Reproduce, verbatim, everything in the listing from the line containing "The image size is (369, 2576)." down to the line containing "at (170, 969).", including both of those lines.

————————

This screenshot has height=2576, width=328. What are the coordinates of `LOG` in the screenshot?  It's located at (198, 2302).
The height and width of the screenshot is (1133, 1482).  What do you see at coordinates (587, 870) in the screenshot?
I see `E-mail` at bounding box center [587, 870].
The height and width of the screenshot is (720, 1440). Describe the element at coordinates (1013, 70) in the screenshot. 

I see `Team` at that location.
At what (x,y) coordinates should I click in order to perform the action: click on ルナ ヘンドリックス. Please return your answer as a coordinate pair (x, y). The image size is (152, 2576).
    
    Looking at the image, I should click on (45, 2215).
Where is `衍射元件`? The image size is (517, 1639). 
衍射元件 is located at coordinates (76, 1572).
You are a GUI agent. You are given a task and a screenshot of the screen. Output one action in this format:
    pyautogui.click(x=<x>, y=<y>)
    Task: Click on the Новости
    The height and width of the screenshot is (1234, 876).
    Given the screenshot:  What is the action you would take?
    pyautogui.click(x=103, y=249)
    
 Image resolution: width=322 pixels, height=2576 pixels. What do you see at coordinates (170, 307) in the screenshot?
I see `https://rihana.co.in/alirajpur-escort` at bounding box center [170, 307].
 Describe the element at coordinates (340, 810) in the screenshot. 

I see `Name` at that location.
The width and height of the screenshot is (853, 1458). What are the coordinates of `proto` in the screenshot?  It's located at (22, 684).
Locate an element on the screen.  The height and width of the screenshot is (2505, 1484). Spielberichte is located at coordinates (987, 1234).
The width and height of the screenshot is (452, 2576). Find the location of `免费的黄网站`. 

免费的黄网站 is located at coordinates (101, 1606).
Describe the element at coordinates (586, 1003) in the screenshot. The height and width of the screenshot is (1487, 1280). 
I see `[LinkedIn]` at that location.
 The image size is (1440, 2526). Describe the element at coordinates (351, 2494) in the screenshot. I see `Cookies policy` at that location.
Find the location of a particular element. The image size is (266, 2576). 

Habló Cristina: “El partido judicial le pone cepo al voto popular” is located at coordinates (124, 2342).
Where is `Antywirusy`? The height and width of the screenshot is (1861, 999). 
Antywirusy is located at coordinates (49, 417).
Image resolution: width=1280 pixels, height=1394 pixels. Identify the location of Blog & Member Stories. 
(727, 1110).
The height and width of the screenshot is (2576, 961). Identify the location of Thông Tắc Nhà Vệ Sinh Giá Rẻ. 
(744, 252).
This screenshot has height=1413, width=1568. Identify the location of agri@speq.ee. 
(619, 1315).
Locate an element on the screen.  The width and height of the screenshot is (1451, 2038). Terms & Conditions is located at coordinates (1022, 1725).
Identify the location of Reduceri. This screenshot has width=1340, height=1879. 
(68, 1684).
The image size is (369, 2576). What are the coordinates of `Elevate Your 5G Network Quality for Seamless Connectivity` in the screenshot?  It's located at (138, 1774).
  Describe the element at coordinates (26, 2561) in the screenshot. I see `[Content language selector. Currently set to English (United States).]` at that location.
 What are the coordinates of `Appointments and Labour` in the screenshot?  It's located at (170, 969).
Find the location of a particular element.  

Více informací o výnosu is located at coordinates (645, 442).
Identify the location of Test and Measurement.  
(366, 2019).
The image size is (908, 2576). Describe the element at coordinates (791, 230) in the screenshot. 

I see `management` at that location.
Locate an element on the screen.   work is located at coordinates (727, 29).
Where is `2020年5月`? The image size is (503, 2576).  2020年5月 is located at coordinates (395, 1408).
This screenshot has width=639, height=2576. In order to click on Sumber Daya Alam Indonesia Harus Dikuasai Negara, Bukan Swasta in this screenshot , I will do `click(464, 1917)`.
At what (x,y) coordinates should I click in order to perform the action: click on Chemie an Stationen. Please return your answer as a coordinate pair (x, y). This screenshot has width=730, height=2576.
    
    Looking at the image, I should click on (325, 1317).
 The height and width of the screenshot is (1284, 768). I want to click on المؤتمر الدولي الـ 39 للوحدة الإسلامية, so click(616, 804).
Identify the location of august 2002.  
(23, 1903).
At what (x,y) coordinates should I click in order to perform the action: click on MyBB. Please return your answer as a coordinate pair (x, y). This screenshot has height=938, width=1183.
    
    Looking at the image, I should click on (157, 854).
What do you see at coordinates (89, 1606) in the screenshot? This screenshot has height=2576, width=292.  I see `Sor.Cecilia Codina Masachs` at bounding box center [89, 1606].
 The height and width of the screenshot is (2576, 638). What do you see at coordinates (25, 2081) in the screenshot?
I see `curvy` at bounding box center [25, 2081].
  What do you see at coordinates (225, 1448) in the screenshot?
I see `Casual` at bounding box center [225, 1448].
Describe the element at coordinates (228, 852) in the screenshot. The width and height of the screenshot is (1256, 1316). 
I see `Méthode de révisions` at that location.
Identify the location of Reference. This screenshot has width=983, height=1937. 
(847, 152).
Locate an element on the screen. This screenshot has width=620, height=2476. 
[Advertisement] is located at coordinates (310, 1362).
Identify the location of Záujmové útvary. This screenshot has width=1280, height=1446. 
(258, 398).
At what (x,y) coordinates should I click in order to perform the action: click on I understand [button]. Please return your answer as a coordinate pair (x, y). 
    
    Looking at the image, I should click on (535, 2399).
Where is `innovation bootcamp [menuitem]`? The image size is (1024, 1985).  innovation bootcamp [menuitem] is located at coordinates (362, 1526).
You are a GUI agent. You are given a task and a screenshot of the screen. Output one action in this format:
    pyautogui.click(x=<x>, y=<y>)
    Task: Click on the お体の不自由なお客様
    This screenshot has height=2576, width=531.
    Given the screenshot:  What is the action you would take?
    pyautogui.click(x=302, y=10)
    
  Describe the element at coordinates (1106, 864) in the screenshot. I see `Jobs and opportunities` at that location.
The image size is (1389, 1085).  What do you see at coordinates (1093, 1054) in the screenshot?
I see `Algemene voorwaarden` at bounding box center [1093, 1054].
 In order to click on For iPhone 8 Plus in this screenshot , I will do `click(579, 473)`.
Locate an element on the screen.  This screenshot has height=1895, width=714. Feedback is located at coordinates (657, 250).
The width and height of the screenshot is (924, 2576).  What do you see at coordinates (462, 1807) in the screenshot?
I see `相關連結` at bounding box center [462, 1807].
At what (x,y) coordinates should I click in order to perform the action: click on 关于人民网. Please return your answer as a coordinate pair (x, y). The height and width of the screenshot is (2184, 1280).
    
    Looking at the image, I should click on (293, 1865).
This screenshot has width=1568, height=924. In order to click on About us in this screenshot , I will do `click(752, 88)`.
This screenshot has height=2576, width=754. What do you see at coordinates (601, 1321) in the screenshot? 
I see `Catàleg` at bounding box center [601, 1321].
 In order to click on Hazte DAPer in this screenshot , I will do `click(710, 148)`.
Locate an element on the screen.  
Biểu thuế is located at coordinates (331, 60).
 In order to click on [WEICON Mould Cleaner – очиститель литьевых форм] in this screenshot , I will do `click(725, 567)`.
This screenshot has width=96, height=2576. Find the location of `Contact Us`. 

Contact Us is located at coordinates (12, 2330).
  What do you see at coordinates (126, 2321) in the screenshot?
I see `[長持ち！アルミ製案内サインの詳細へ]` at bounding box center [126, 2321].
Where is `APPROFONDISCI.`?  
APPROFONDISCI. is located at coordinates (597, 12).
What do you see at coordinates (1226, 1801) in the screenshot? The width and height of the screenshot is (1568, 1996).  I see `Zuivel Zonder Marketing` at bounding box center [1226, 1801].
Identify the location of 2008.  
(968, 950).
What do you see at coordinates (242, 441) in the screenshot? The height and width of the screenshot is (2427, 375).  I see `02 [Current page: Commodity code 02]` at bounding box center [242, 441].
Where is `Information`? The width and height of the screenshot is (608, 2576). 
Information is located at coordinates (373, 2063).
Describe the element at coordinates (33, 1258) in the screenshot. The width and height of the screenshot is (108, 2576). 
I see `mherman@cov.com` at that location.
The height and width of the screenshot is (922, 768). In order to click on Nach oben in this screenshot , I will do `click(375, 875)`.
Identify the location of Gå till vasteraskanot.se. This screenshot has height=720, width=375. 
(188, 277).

————————

• _CORRECT RESULT_
The image size is (369, 2576). What are the coordinates of `Elevate Your 5G Network Quality for Seamless Connectivity` in the screenshot?  It's located at (138, 1774).
  Describe the element at coordinates (26, 2561) in the screenshot. I see `[Content language selector. Currently set to English (United States).]` at that location.
 What are the coordinates of `Appointments and Labour` in the screenshot?  It's located at (170, 969).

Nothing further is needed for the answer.